I was reminded of a few scenes from one of my favorite movies, The Legend of Bagger Vance. It’s based on the Bhagavad Gita, and tells a tale of a young man attempting to reconcile his past, face the challenges of competition, and overcome his inner demons. There are few scenes in which Matt Damon’s character recognizes his perception of time is very different than those around him:
Rannulph Junuh: “But – Then – Well, tell me what to say… It was too long ago…”
Adele Invergordon: “No it wasn’t… It was just a moment ago…”
— The Legend of Bagger Vance
Some Mysteries Solved, Some Remain
While my effort to find Blanche began as a search for her gravesite, it quickly became the need to find out more about this young woman, who had been an enigma. I was glad to finally fill in some of the details that were unknown for so long.

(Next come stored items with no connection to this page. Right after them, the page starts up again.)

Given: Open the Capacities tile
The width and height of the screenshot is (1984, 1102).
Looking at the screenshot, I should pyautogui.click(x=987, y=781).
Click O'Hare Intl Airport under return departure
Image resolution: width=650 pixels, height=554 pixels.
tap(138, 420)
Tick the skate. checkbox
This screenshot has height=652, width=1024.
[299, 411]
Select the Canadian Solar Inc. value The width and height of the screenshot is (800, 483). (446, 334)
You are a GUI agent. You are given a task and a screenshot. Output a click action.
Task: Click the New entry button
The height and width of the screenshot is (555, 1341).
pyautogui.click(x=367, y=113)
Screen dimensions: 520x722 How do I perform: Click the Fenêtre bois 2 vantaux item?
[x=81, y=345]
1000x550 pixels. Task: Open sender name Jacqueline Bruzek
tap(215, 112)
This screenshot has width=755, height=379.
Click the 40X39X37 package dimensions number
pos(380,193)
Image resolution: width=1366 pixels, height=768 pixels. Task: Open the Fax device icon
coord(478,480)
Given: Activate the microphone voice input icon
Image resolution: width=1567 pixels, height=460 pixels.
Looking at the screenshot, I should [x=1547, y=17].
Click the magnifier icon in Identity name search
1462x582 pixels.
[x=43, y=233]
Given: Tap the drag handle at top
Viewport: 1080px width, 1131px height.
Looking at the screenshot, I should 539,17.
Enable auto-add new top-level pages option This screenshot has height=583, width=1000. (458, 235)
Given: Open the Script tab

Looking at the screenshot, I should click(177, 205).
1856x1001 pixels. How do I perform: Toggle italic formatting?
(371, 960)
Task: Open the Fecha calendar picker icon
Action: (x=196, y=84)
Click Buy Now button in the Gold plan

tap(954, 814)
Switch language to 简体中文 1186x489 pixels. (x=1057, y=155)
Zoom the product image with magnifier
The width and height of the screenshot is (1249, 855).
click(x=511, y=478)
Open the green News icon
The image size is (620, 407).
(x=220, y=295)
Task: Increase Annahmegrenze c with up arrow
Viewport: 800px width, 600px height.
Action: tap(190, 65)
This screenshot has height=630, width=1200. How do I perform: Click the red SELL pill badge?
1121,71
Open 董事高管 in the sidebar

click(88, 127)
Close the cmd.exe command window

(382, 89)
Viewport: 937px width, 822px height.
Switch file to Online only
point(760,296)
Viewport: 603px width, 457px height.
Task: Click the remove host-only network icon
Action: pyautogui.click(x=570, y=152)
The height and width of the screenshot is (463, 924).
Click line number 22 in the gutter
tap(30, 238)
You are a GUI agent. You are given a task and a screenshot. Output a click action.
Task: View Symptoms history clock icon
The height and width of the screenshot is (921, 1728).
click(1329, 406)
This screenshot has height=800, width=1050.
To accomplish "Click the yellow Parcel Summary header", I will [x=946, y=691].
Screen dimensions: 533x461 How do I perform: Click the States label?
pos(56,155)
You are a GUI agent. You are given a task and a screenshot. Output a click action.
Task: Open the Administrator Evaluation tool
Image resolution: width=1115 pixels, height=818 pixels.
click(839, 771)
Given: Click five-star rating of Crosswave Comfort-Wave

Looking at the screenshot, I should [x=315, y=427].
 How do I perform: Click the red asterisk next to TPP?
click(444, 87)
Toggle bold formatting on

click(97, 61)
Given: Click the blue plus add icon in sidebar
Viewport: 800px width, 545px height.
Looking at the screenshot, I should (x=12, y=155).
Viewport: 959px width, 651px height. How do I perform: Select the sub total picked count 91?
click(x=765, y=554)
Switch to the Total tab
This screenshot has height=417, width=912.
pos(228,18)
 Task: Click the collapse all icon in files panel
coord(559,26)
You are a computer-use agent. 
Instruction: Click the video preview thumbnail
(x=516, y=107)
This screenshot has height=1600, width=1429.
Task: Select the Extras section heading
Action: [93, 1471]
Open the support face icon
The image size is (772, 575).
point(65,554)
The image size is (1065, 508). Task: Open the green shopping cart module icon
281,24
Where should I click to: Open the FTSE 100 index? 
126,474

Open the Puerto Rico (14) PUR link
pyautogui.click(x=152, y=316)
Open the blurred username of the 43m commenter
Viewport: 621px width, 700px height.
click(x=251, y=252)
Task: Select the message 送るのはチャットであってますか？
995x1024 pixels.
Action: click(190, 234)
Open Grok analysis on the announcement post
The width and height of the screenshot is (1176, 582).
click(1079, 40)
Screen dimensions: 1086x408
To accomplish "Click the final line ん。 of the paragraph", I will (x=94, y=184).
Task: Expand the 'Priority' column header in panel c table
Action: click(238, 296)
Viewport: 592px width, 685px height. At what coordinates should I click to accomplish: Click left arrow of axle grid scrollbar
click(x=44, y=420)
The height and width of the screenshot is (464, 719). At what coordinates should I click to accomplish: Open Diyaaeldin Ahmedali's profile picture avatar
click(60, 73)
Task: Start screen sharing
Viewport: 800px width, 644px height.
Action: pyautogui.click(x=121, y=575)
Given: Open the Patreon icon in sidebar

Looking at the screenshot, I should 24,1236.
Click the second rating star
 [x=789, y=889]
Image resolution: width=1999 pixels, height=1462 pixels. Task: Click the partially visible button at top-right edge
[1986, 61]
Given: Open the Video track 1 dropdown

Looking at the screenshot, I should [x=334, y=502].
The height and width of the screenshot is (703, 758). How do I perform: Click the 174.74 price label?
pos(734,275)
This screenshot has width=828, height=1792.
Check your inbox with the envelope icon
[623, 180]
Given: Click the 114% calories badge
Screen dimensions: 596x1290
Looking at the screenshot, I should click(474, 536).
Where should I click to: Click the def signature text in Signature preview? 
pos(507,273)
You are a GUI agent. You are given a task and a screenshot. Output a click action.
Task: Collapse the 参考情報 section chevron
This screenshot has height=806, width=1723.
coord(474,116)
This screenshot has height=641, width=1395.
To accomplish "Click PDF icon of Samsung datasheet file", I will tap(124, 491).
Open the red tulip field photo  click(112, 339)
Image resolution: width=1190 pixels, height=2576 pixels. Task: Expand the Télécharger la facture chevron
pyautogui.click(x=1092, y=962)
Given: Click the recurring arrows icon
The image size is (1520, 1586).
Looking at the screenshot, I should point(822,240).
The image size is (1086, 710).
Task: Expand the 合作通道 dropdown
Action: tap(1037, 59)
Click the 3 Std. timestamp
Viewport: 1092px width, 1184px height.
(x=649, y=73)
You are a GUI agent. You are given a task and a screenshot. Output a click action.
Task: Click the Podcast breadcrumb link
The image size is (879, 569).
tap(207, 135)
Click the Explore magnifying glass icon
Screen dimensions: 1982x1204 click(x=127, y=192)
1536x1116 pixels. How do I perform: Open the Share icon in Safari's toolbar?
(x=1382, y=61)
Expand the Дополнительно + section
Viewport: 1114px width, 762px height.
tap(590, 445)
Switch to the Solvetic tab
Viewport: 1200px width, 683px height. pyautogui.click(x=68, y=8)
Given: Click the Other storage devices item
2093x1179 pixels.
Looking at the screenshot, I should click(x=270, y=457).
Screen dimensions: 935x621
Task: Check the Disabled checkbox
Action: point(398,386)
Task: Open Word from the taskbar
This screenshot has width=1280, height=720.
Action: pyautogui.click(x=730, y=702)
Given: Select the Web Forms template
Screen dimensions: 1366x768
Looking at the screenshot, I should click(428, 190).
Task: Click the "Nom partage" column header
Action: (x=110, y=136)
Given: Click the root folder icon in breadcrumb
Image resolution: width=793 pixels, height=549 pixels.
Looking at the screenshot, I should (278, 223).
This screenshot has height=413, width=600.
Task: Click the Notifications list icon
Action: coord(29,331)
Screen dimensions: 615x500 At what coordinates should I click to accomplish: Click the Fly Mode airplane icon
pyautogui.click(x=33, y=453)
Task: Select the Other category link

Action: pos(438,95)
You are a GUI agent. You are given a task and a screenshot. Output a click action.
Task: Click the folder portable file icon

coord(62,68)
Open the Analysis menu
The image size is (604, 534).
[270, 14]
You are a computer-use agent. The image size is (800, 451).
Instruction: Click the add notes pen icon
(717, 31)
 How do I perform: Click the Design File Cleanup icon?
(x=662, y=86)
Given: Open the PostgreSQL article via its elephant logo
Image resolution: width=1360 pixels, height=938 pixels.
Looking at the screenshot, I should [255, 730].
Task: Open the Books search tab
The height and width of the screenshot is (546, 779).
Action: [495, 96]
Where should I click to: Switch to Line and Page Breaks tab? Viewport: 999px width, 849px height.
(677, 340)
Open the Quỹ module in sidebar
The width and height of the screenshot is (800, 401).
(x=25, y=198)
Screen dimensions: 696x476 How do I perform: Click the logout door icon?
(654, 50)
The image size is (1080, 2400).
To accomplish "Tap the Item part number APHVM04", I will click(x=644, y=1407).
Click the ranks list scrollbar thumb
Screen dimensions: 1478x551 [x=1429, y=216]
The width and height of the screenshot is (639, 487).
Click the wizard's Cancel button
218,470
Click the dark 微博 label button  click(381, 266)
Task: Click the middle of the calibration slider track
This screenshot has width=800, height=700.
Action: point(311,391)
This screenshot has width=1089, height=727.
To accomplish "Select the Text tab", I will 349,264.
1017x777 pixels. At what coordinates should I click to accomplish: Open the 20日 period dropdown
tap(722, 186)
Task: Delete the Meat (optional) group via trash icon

Although I wished I had begun my search earlier, I realized that I might have hit more dead-ends. Some of the documents referenced above had only been uploaded within the past two years. Thus, perhaps my timing wasn’t so bad after all. Had I attempted a search a few years ago, I might have given up prematurely, not realizing that more information about Blanche was forthcoming.
I am grateful to the people from the various genealogy services and findagrave, who so generously give their time and effort ensuring our history and culture will not be lost. These services allow us to locate documents online within a few clicks that would otherwise be impossible to find without Herculean levels of time and effort.
I will never be able to answer all the questions I have about Blanche’s short life, but my other family members and I now know far more about this young woman than we knew for the past sixty-plus years.
“Our dead are never dead to us until we have forgotten them: they can be injured by us, they can be wounded; they
know all our penitence, all our aching sense that their place is empty, all the kisses we bestow on the smallest relic of their presence.”
― George Eliot, Adam Bede
After publishing this post, I continued my research, and was pleased to find a second cousin, Susan Denne, who was active on Ancestry. Susan is the granddaughter of Blanche’s sister, Agnes. She was able to provide some additional information regarding Blanche that her mother and grandmother passed along. The gist of her comments were:
“She loved life and lived it to its fullest. She was born way ahead of her time.”
Susan provided a photo of Agnes and two of Blanche, as a young girl. I’m grateful for Susan’s help in going through the family archive and sending these photos to me. If I am able to secure more information and photos of Blanche and others from her family, I will post them here.